Start of Block

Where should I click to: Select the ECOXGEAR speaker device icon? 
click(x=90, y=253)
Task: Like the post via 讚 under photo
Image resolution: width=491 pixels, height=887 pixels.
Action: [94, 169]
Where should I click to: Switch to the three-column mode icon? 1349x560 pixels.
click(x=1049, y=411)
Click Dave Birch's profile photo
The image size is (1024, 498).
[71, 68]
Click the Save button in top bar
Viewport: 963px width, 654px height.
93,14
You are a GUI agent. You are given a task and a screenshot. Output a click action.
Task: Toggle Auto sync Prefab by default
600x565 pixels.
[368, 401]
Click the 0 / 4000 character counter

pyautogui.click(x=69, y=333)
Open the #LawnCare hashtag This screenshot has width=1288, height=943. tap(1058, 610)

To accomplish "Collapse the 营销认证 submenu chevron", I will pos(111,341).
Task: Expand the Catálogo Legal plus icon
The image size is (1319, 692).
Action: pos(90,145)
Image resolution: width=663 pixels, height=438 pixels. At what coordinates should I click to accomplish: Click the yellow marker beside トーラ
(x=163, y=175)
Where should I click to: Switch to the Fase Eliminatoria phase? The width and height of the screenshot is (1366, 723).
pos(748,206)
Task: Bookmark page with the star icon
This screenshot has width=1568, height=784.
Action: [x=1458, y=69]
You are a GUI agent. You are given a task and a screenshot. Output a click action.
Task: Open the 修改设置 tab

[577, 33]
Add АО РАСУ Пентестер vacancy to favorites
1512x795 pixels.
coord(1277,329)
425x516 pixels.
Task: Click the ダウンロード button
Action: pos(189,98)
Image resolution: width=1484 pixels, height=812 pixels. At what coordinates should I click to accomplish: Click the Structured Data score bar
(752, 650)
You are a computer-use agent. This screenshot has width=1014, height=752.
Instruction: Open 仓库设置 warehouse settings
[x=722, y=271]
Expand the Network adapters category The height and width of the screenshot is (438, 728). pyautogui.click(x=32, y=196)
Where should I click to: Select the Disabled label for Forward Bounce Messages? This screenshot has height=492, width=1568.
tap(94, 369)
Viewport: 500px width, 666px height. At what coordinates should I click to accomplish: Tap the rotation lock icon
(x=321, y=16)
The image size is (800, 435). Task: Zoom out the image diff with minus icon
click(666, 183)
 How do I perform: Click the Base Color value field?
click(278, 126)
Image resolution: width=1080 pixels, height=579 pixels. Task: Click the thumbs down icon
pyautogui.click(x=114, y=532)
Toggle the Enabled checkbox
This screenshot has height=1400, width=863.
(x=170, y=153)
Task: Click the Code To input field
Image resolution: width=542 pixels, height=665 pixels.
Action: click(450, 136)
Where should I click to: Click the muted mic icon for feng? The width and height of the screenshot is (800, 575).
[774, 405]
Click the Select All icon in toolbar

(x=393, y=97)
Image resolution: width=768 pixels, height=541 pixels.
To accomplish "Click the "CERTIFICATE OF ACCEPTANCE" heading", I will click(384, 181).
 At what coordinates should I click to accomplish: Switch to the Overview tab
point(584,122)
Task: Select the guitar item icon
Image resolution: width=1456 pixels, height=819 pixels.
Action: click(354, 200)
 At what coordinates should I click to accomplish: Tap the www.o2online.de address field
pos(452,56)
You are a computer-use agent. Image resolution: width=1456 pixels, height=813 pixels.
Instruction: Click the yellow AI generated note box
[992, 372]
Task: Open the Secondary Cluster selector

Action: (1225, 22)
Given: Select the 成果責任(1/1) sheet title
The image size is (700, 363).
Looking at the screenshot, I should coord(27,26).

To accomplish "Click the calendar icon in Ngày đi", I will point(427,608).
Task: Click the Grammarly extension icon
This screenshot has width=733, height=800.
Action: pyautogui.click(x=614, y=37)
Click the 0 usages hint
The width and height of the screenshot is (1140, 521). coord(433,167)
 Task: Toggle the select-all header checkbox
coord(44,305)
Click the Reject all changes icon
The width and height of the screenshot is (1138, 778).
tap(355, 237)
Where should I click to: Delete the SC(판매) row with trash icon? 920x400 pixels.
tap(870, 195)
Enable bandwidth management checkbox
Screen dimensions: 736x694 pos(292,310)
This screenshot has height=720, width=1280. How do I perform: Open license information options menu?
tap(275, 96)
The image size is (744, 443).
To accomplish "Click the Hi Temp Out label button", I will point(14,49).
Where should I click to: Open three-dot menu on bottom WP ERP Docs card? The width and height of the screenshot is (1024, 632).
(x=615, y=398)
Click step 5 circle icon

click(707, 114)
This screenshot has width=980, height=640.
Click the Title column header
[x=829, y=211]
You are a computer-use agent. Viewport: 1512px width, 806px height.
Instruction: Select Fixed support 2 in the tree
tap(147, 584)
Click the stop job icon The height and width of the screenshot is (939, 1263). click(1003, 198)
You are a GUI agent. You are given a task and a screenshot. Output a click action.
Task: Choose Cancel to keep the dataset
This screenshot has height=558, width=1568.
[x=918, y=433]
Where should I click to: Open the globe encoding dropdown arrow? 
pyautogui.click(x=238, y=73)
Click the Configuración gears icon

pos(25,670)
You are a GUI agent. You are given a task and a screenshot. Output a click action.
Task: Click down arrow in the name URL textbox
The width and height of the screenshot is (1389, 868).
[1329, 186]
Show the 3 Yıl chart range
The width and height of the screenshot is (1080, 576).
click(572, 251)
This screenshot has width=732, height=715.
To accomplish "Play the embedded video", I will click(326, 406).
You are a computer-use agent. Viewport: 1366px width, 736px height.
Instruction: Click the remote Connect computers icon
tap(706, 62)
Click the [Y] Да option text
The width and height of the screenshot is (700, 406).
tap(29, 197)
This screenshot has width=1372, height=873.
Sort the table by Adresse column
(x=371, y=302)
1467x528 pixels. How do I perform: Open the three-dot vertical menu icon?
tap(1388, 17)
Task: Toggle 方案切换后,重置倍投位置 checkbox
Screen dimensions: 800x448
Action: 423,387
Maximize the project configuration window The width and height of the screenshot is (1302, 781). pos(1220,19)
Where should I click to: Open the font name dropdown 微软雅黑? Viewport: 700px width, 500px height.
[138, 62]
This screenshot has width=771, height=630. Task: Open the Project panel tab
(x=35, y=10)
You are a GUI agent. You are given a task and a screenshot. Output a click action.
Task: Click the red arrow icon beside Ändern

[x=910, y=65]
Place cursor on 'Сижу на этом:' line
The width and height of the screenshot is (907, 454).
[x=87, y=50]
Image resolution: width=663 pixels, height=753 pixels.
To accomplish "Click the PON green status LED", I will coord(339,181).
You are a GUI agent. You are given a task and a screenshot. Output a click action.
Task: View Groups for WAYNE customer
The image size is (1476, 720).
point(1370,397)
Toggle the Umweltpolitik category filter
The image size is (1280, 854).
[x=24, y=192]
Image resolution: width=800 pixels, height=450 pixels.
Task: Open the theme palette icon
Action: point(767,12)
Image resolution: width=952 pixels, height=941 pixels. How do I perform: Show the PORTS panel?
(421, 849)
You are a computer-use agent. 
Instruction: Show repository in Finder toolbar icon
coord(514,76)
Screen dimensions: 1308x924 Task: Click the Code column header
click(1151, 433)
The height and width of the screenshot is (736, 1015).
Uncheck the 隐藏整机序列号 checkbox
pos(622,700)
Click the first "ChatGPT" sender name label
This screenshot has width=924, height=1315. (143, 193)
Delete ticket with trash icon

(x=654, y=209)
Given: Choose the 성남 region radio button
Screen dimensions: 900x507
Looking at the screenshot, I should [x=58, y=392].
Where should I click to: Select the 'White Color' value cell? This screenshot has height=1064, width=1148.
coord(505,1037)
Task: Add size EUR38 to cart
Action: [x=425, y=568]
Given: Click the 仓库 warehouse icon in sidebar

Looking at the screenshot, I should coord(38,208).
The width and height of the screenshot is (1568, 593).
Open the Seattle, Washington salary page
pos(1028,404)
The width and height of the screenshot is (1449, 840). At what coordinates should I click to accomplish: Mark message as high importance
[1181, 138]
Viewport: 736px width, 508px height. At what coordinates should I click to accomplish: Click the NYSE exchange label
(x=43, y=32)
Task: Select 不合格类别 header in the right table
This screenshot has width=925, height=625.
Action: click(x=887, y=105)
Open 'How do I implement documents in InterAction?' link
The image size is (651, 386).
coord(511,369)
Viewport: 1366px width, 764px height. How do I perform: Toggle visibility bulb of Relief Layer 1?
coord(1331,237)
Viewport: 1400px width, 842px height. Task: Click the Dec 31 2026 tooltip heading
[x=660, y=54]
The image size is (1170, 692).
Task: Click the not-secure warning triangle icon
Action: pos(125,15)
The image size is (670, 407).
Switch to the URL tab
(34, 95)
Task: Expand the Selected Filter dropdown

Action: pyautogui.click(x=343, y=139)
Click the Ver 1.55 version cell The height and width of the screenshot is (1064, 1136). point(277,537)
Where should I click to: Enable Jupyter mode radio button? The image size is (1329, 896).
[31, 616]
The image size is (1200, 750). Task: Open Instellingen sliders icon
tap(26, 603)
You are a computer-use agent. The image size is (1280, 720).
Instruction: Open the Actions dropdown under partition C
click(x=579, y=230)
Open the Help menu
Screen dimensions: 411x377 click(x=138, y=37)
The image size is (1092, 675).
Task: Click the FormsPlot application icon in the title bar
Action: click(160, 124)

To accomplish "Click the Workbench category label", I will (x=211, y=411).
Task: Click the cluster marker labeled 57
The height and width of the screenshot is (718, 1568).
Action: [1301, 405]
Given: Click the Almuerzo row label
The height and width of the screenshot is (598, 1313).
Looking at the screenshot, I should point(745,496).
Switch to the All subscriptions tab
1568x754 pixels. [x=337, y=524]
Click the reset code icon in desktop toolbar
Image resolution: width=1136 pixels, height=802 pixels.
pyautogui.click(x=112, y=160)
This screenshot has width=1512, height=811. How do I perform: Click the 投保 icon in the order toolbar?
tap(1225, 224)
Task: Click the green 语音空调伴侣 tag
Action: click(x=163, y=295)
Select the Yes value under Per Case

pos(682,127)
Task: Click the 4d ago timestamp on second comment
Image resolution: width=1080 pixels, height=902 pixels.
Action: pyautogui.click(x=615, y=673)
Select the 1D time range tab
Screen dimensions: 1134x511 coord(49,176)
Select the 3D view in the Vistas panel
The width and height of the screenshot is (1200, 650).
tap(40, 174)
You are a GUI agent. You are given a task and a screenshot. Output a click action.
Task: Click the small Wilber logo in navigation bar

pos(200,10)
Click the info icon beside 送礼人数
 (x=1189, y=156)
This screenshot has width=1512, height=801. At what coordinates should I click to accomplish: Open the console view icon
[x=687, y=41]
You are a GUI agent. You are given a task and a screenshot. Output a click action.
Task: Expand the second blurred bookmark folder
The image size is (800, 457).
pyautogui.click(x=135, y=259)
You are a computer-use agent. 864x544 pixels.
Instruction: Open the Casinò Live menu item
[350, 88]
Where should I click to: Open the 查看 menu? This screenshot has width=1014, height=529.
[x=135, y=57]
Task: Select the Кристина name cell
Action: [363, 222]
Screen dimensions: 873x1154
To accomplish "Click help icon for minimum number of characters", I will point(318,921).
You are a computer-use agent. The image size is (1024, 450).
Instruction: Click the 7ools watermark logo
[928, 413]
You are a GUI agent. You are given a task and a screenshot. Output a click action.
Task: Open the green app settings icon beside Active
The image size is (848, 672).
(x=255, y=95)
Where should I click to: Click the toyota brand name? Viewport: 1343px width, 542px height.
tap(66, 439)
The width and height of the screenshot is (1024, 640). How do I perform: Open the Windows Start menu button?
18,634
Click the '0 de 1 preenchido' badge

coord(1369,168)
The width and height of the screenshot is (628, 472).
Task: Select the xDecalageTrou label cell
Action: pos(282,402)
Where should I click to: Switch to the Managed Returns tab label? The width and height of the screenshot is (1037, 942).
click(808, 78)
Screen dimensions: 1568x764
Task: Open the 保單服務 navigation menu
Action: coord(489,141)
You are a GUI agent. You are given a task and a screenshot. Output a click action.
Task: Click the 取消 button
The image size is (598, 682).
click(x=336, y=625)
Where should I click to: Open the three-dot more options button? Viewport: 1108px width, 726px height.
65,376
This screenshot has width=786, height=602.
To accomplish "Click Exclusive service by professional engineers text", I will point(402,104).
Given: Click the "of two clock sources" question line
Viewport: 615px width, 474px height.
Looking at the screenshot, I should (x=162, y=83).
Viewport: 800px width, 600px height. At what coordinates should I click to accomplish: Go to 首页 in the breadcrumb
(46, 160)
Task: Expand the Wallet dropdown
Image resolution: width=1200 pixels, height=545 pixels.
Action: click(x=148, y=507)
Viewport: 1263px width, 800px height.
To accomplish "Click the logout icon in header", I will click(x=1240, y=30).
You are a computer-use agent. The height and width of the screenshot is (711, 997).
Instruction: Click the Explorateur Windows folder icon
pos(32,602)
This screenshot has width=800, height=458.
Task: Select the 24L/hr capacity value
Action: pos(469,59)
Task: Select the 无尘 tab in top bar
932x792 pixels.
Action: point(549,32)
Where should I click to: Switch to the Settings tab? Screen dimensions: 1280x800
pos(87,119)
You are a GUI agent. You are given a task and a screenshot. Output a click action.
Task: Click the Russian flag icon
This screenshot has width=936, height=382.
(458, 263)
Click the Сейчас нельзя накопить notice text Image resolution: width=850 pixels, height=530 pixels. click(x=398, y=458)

End of Block

▶ _Your goal_:
Your answer should consist of every line from the entries that holds "Choose".

▶ _Answer to the exercise_:
Task: Choose Cancel to keep the dataset
Given: Choose the 성남 region radio button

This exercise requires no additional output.